Loans and collateral

Being able to trade physical property without fraud risk is useful, but we can add an extra layer to allow for secured low-trust loans. Consider a loan with which to start a small business. Rather than deal with a bank, you decide to allow people from around the world bid on your debt so you can get the best rates. For this to work, the strangers need some assurance that if the loan is not repaid, they get to keep the collateral - yet you still need to be able to use the car to set up the business.

We can do this by adding access keys to the ownership key. By signing a message with the ownership key, access keys can be added or removed. Access keys can be temporary in nature. This means that for the duration of the loan, you can re-assign ownership of the vehicle to the creditor whilst keeping an access key for yourself.

It would be best if the debtor had an assurance that, on repaying his debt, the cars ownership would indeed revert to his control. We can implement this as follows:

  1. The creditor generates k1 and k2. k1 is used to receive the loan repayments. The loan size is L.
  2. The creditor signs Tx1 that takes L coins from k1 and assigns it k2. This transaction also has an input/output re-assigning ownership of the car back to the debtor which is signed with SIGHASH_ALL | SIGHASH_ANYONECANPAY. This transaction is not valid because the loan has not yet been repaid, so the output sums to more value than the inputs. The creditor sends this transaction to the debtor who keeps it.
  3. As the debtor re-earns the money they spent, they add inputs to Tx1 to increase its value. This doesn't break the signature on the ownership key input/output pair because it was signed with SIGHASH_ANYONECANPAY so is independent of other inputs.
  4. Once the transaction has enough inputs to sum to L, the debtor broadcasts the transaction, thus repaying their debt and simultaneously retaking ownership of the vehicle.

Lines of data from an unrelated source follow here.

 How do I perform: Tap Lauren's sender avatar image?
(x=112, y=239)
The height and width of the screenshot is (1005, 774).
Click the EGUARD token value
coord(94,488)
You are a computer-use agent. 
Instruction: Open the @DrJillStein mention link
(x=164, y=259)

Because access keys can be given time limits, if the debtor does not repay the loan by its maturity period his access key expires and the car will no longer start for him. The new owner can now either come and pick it up himself, or if he doesn't want to (eg he is in another country), he can sell it using the low-trust sales protocol described above and collect the money that way.

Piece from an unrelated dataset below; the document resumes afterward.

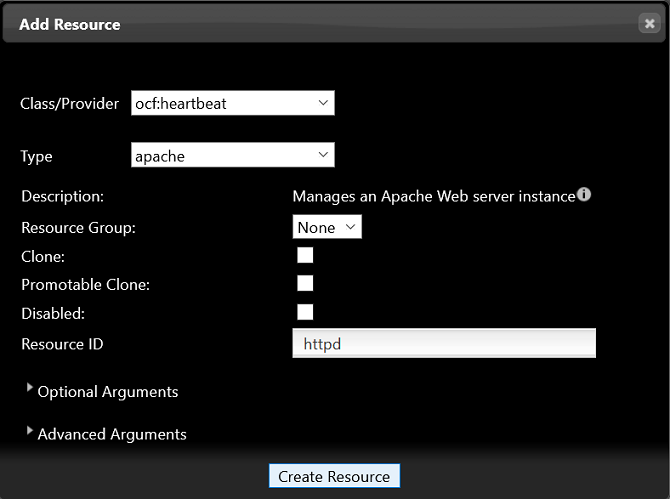Click the 'Manages an Apache Web server instance' text

pos(433,197)
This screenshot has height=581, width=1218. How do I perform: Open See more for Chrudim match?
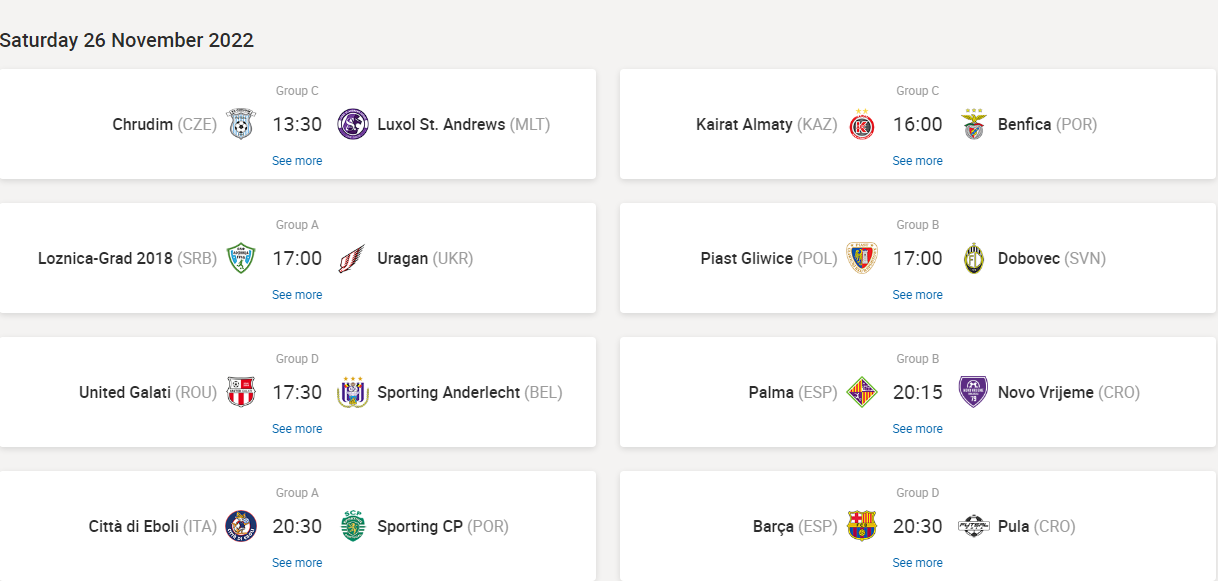297,161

Most loans are repaid in multiple installments. The same protocol as above can work in this case by embedding some control data in the extra input/output pair, the ownership key would not change but the signature would cover a command that extends the lifetime of the access key for another month. The vehicle would know how to parse the data out of the transaction.

Implementation details

For expiring access keys, the device must have a trustable source of time. Some devices like cars and phones keep time by themselves, but in cases where that isn't practical the block chain itself can be used as a source of time. Each time the smart property is used or unlocked with a time-limited access key, enough block headers would need to be presented to provide a rough estimate of the current time. For instance providing all headers up to the current time would give a good estimate of the time as of 12 blocks ago, and that can be extrapolated by adding a couple of hours to the current time. The device would not need to store anything beyond a single header because it does not need to handle re-orgs. This works for anything where drift of a few hours is acceptable, but isn't suitable for revoking access to minute/second precision.

Smart phones play a key role in smart property because they have the ability to bridge devices without network access to the network, using Bluetooth or NFC radio. For instance, requiring internet access for a smart lock on a house door is too expensive and impractical. However, a lock with an NFC touchpoint that understands how to check block header progression is quite feasible. The only operations needed to implement Bitcoin-linked smart property is hashing, ECDSA and a small amount of storage. Smartcard chips that implement everything required are common and cheap.